In: Chemistry
[S] | V |
(mmol/L) | (mmol/L/min) |
0 | 0 |
8.33 | 13.8 |
10 | 16 |
12.5 | 19 |
16.7 | 23.6 |
20 | 26.7 |
25 | 30.8 |
33.3 | 36.3 |
40 | 40 |
50 | 44.4 |
60 | 48 |
80 | 53.4 |
100 | 57.1 |
200 | 66.7 |
Consider the following kinetic data for an enzyme. Construct both an M&M and Lineweaver-Burke plots using this data. Estimate the Km and Vmax from both graphs and compare the values. Discuss any differences you see between the numbers you derive from the two different plots.
Michaelis Menten equation is given as -
V = Vmax [S] / KM + [S]
where KM = Michaelis constant that gives us the affinity of the enzyme to the substrate. It is also equal to the substrate concentration when Vmax is half it's value.

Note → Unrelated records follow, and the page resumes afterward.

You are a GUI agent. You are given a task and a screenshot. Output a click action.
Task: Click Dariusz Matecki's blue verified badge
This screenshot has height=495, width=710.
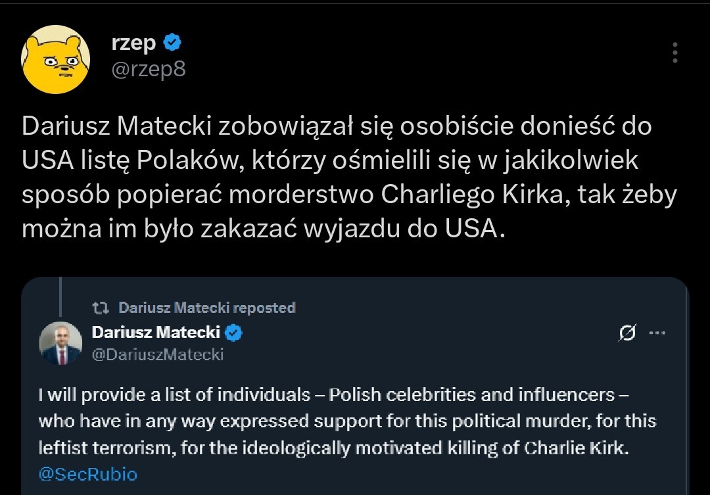pyautogui.click(x=234, y=333)
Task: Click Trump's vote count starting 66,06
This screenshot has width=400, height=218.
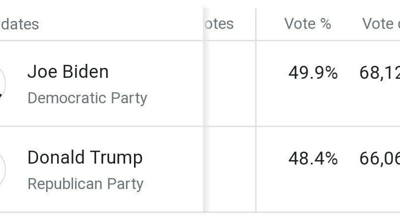Action: (380, 159)
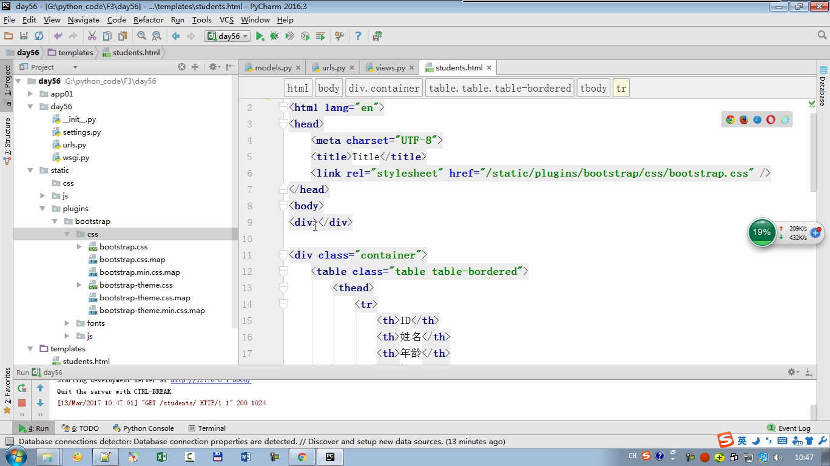Switch to the views.py editor tab
This screenshot has width=830, height=466.
390,68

Vmax = maximum rate of the reaction.
Plotting [S] vs V (rate) gives us a hyperbola that allows us to calculate KM and Vmax but not accurately. Hence a reciprocal of those values is taken and the equation is converted into a straight line equation and is plotted. We call it the Lineweaver Burke equation. It is given by -
1/V = (KM / Vmax) . (1/[S]) + (1/Vmax)
Plotting 1/[S] vs 1/V gives us a linear plot. Using the slope and the intercept values we can accurately calculate KM and Vmax values.
You will notice a difference between the values obtained from the two graphs. It's because values of Michaelis Menten have been obtained asymptotically. Lineweaver Burk gives far more accurate values.